The University of Utah’s J. Willard Marriott Library will host the art exhibition Globalocation: Celebrating 20 Years of Artnauts, Jan. 20-March 3.

Artnauts, an art collective formed 20 years ago by George Rivera, professor of art and art history at the University of Colorado, Boulder, consists of 300 global artists who serve as goodwill ambassadors, acknowledging and supporting victims of oppression worldwide. Their creativity has generated over 230 exhibitions across five continents. Five faculty members from the U’s Department of Art and Art History are members of the collective, Sandy Brunvand, Beth Krensky, V. Kim Martinez, Brian Snapp and Xi Zhang.

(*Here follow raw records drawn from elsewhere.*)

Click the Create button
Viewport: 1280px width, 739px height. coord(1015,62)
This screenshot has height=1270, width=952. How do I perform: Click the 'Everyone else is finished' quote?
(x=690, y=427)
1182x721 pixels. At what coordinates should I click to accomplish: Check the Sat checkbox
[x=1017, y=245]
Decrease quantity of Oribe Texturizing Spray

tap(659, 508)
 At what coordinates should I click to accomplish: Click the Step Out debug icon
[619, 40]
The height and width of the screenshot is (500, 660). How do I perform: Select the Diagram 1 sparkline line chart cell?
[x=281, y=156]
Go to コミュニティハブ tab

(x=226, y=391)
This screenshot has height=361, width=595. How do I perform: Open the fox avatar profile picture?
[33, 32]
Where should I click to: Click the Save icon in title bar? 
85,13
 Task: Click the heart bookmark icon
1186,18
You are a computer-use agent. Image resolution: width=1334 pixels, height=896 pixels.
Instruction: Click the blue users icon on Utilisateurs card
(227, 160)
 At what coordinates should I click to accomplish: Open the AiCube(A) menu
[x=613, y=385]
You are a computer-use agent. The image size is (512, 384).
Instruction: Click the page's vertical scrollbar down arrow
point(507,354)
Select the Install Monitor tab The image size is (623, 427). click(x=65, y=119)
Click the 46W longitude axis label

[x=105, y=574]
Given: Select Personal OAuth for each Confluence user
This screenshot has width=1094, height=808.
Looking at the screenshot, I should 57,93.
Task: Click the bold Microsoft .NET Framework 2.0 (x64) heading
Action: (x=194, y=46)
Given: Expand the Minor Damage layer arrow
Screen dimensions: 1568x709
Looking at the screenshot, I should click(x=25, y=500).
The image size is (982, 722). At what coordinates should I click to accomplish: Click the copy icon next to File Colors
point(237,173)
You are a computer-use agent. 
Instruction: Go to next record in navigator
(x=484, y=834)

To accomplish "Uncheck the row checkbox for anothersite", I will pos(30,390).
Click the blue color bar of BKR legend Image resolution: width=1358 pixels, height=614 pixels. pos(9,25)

Globalocation derives from “Globalocational Art” — a concept used by the Artnauts to refer to their exhibitions in international venues. It is the mission of the Artnauts to take art to places of contention, and this anniversary exhibition is a sample of places where they have been and themes they have addressed.

“The Artnauts could not exist without the commitment of the artists in the collective to a common vision of the transformative power of art,” said Rivera. “The Artnauts make their contribution with art that hopefully generates a dialogue with an international community on subjects that are sometimes difficult to raise.”

Krensky, associate department chair of the Art and Art History Department, had the opportunity to travel with Rivera in Chile as part of an Artnauts project, working with mothers who were searching for their children who had mysteriously disappeared during a time of political unrest.

“When I travelled to Chile in 1998, George and I spent an afternoon with the Mothers of the Disappeared, and the meeting changed my life,” said Krensky. “It was from that moment on that I placed a picture of them on my desk to look at every day. I was so moved by what they each had lost — a son, a brother, a father — and yet what remained for them was a deep, deep well of love. They were fierce warriors and stood up to the government to demand the whereabouts and information of the people who had disappeared, but they lived within profound love.”

The 20th anniversary exhibition at the Marriott Library is a retrospective of the traveling works the Artnauts have toured around the globe. The exhibition will be located on level three of the library. The opening reception is open to the public and will be held on Friday, Jan 20, 4-6 p.m. Rivera will speak at 4 p.m.